- First volume cover

ジモトがジャパン (Jimoto ga Japan)
- Genre: Comedy, martial arts
- Written by: Seiji Hayashi
- Published by: Shueisha
- English publisher: NA: Viz Media;
- Imprint: Jump Comics
- Magazine: Weekly Shōnen Jump; (September 15, 2018 – May 27, 2019); Saikyō Jump; (June 1, 2019 – April 2, 2020);
- English magazine: NA: Weekly Shonen Jump;
- Original run: September 15, 2018 – April 2, 2020
- Volumes: 6
- Directed by: Isamu Ueno
- Written by: Masato Naruse; Kōji Hashimoto;
- Studio: ODDJOB
- Original network: TV Tokyo
- Original run: April 8, 2019 – March 23, 2020
- Episodes: 50
- Anime and manga portal

= I'm from Japan =

Japanese manga series

I'm From Japan (ジモトがジャパン, Jimoto ga Japan) is a Japanese series written and illustrated by Seiji Hayashi. It was serialized in Shueisha's shōnen manga magazine Weekly Shōnen Jump from September 2018 to May 2019 and in Saikyō Jump from June 2019 to April 2020. Its chapters were collected in six tankōbon volumes. Viz Media published the first three chapters for its "Jump Start" initiative. Shueisha simulpublished the series in English on their app and website platform Manga Plus in January 2019. A 50-episode anime television series adaptation by ODDJOB was broadcast on TV Tokyo from April 2019 to March 2020.

==Characters==
- Japan Hinomoto (日ノ本 ジャパン, Hinomoto Japan)
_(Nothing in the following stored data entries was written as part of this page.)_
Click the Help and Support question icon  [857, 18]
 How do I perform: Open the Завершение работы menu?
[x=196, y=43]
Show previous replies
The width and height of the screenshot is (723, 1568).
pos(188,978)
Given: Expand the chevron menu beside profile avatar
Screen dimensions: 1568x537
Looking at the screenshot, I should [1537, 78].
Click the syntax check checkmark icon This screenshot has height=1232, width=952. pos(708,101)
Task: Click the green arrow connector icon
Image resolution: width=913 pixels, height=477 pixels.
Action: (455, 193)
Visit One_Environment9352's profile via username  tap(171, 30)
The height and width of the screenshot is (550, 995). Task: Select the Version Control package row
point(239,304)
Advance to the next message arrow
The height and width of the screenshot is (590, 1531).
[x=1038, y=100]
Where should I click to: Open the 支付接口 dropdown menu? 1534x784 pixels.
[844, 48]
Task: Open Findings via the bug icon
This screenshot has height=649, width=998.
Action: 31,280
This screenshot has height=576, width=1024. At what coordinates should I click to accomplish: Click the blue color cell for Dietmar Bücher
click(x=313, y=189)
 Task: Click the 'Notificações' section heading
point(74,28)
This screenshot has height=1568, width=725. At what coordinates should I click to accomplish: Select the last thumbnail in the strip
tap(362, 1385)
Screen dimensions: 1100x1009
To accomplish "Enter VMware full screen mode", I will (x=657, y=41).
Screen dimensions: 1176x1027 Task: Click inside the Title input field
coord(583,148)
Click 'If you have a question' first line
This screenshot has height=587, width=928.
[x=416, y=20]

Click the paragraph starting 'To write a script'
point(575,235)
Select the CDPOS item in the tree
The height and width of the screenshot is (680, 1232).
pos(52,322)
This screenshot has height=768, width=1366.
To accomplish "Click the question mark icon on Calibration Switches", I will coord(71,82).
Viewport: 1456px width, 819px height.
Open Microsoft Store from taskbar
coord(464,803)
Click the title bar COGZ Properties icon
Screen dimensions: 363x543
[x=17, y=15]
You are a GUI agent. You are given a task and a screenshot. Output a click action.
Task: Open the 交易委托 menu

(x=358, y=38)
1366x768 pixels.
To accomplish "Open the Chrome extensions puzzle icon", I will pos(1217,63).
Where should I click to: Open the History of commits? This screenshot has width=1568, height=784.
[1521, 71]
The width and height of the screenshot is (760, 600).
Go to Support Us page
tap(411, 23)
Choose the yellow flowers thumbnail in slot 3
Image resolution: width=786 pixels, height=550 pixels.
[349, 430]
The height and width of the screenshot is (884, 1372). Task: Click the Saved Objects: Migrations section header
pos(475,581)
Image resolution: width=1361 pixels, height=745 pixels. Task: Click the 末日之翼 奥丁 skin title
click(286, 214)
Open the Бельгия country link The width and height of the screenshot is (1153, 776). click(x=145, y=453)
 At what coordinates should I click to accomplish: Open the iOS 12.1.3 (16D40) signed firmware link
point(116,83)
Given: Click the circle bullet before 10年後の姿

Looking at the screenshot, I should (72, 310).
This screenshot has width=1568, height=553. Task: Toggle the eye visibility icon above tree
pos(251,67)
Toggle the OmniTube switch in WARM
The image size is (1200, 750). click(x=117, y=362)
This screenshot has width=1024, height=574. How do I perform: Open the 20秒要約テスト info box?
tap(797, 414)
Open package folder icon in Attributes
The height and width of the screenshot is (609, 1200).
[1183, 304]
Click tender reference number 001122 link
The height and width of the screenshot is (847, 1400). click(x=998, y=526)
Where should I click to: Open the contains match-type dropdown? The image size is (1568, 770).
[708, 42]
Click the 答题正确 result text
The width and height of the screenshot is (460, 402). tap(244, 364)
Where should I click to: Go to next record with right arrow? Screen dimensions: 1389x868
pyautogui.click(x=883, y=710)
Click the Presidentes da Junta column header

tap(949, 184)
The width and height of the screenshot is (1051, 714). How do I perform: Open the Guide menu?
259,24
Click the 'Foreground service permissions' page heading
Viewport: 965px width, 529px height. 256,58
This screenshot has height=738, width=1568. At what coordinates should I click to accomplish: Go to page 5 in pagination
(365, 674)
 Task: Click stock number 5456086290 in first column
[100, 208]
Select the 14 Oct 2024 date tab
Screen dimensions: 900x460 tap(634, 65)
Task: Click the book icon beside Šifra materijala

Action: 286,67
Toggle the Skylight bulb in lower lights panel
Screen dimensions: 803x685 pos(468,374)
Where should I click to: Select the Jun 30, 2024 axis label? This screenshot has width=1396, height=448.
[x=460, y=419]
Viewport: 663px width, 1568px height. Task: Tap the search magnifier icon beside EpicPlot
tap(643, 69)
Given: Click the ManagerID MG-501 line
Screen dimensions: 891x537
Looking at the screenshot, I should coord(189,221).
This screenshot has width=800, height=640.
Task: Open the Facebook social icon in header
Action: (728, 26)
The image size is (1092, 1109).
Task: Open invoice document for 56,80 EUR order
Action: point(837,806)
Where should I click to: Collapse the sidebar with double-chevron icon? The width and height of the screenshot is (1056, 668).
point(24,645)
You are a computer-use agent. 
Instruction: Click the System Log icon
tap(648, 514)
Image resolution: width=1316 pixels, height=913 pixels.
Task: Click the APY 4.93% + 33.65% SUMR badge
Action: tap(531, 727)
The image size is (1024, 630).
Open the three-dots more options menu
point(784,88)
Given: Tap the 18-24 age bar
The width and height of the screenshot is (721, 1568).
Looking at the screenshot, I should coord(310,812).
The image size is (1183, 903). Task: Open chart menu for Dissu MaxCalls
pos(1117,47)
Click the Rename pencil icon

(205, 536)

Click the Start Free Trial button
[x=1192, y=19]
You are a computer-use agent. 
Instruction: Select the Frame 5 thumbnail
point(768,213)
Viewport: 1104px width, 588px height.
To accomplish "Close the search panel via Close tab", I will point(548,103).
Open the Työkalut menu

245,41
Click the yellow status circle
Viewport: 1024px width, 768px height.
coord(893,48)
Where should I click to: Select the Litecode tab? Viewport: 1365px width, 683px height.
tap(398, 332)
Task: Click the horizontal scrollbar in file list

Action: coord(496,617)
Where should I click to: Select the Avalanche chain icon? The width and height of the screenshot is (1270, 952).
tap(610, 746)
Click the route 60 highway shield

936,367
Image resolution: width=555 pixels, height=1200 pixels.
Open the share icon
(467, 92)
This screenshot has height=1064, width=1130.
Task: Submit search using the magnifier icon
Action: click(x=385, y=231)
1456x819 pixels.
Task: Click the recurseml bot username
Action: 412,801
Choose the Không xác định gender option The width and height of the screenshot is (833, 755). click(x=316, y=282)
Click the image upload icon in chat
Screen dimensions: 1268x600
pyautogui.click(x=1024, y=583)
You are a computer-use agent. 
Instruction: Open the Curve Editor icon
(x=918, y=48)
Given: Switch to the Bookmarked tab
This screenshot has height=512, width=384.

- Tokio Abiko (安孫子 時生, Abiko Tokio)

- Hide (ヒデ)

- Masurao Kikuchi (菊池 益荒男, Kikuchi Masurao)

- Komachi Yuze (湯瀬 こまち, Yuze Komachi)

==Media==
===Manga===
Written and illustrated by Seiji Hayashi, I'm from Japan was serialized in Shueisha's Weekly Shōnen Jump magazine from September 15, 2018, to May 27, 2019. It was then transferred to Saikyō Jump, where it ran from June 1, 2019, to April 2, 2020. The individual chapters were collected and published by Shueisha into six tankōbon volumes, released from January 4, 2019, to May 13, 2020.

Viz Media published the first three chapters for its "Jump Start" initiative. Shueisha simulpublished the series in English on their app and website Manga Plus.

====Volume list====

| No. | Release date | ISBN |
|---|---|---|
| 1 | January 4, 2019 | 978-4-08-881671-5 |
| 2 | April 4, 2019 | 978-4-08-881761-3 |
| 3 | June 4, 2019 | 978-4-08-881829-0 |
| 4 | October 4, 2019 | 978-4-08-882072-9 |
| 5 | February 4, 2020 | 978-4-08-882174-0 |
| 6 | May 13, 2020 | 978-4-08-882285-3 |

===Anime===
An anime television series adaptation was announced via Weekly Shōnen Jumps official Twitter account on December 22, 2018. The series is animated by ODDJOB and directed by Isamu Ueno, with Masato Naruse and Kōji Hashimoto handling series composition, and Hana Nohara and Fumiyuki Uehara designing the characters. The series premiered on TV Tokyo on April 8, 2019, and finished on March 23, 2020. Akira Kushida performed the series' ending theme song "Appare! Jimoto ga Ichiban!!".